### GIVEN PROBLEM
Rewrite the entries from the line with "Image resolution: width=414" to the line with "Action: point(161,88)", replacing "Donations" with "Contributions" and leaving everything else unchanged.

### RECORDED DATA
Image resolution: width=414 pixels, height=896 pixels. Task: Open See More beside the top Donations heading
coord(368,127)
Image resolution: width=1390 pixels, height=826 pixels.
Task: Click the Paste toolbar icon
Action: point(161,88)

---

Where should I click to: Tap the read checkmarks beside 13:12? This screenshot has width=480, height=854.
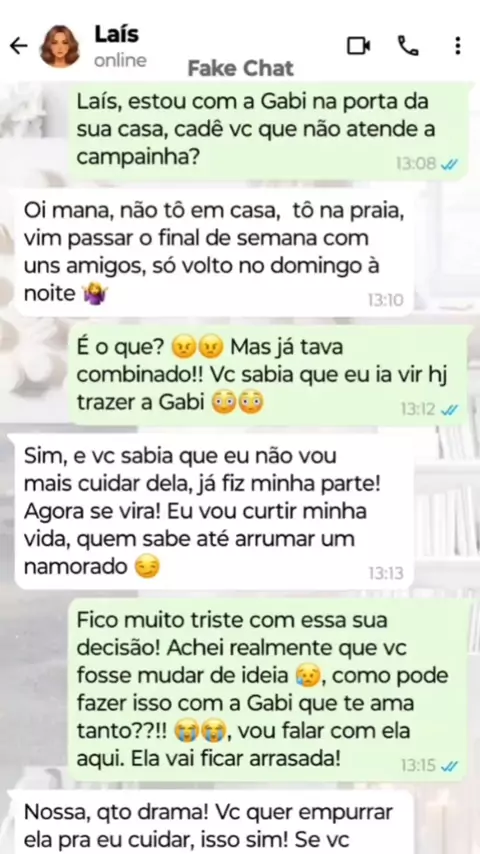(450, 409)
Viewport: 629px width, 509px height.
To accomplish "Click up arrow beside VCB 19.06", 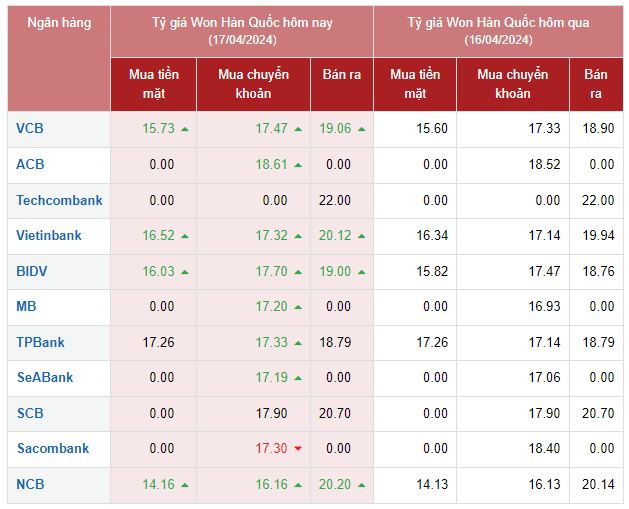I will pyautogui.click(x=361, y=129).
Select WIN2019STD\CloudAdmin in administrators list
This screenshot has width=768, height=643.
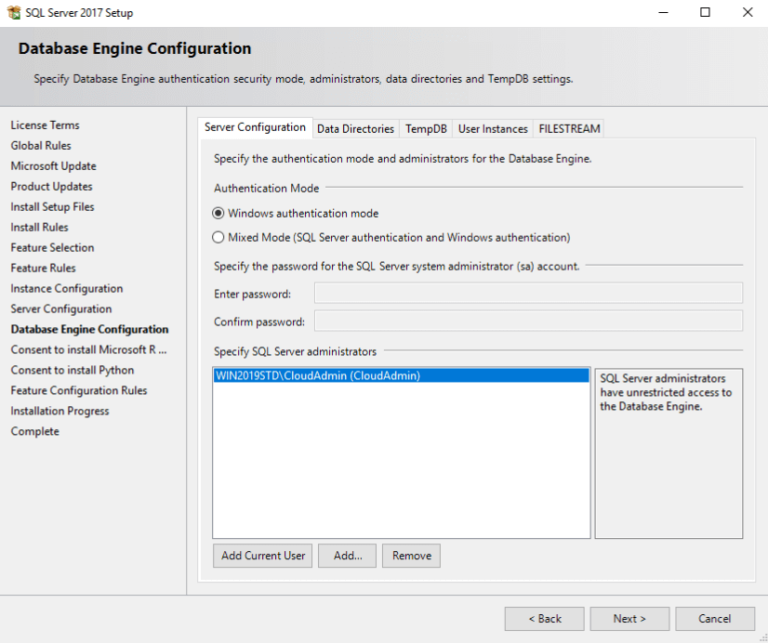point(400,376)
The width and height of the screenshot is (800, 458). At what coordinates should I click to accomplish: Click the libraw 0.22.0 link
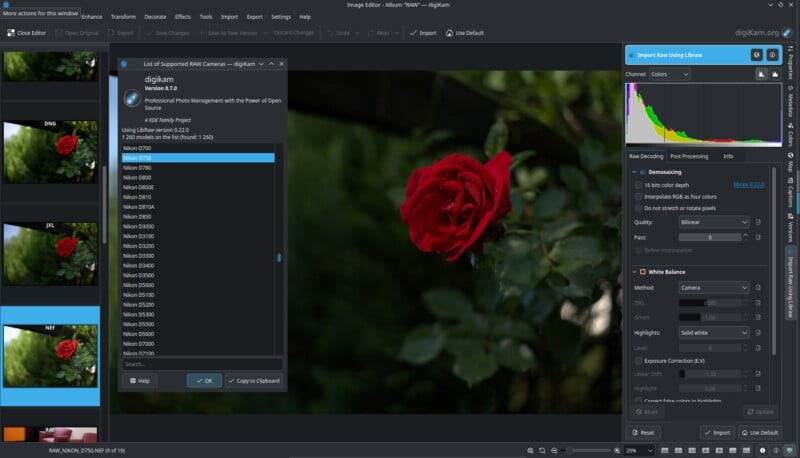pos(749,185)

* * *

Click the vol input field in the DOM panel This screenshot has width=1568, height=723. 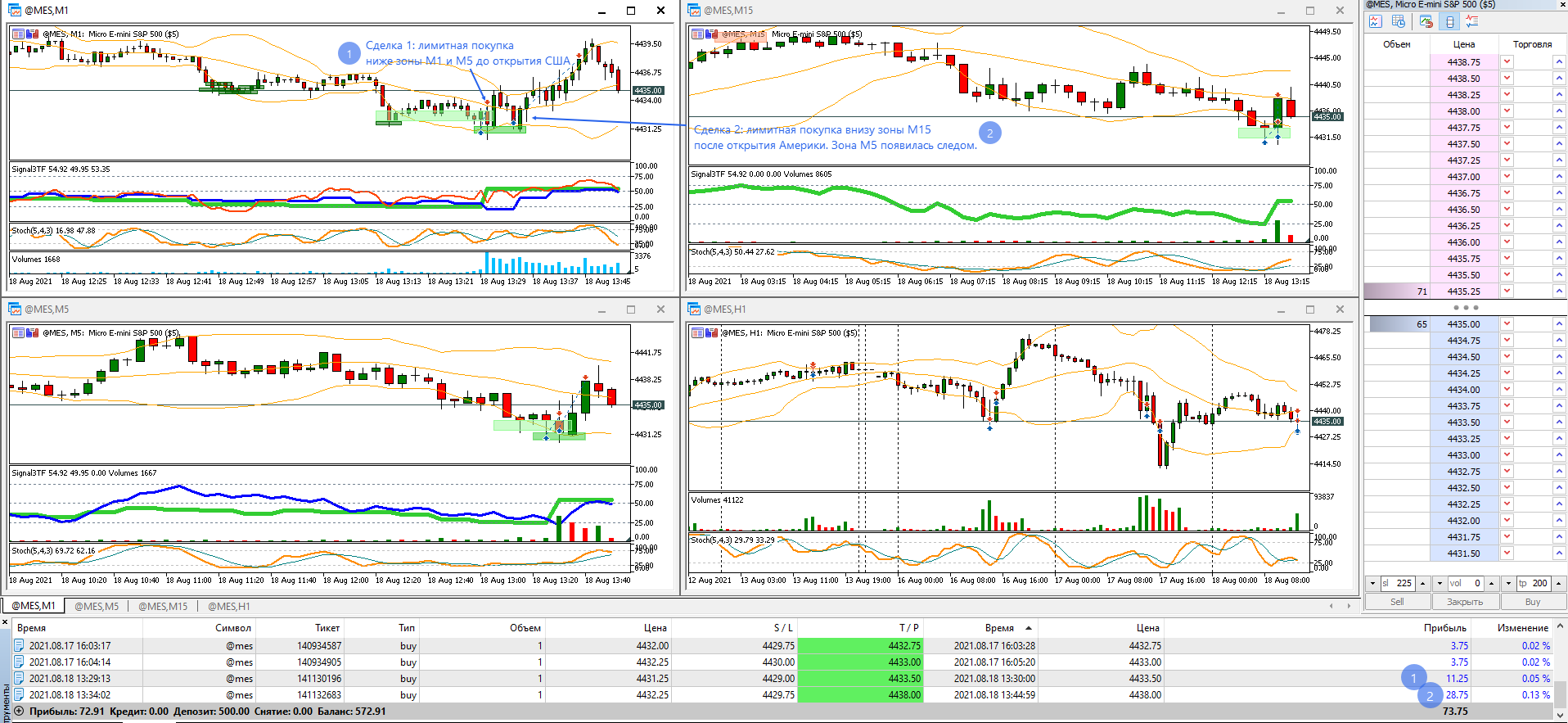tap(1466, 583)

### ANSWER TO THE EXERCISE
Image resolution: width=414 pixels, height=896 pixels. Task: Open See More beside the top Contributions heading
coord(368,127)
Image resolution: width=1390 pixels, height=826 pixels.
Task: Click the Paste toolbar icon
Action: point(161,88)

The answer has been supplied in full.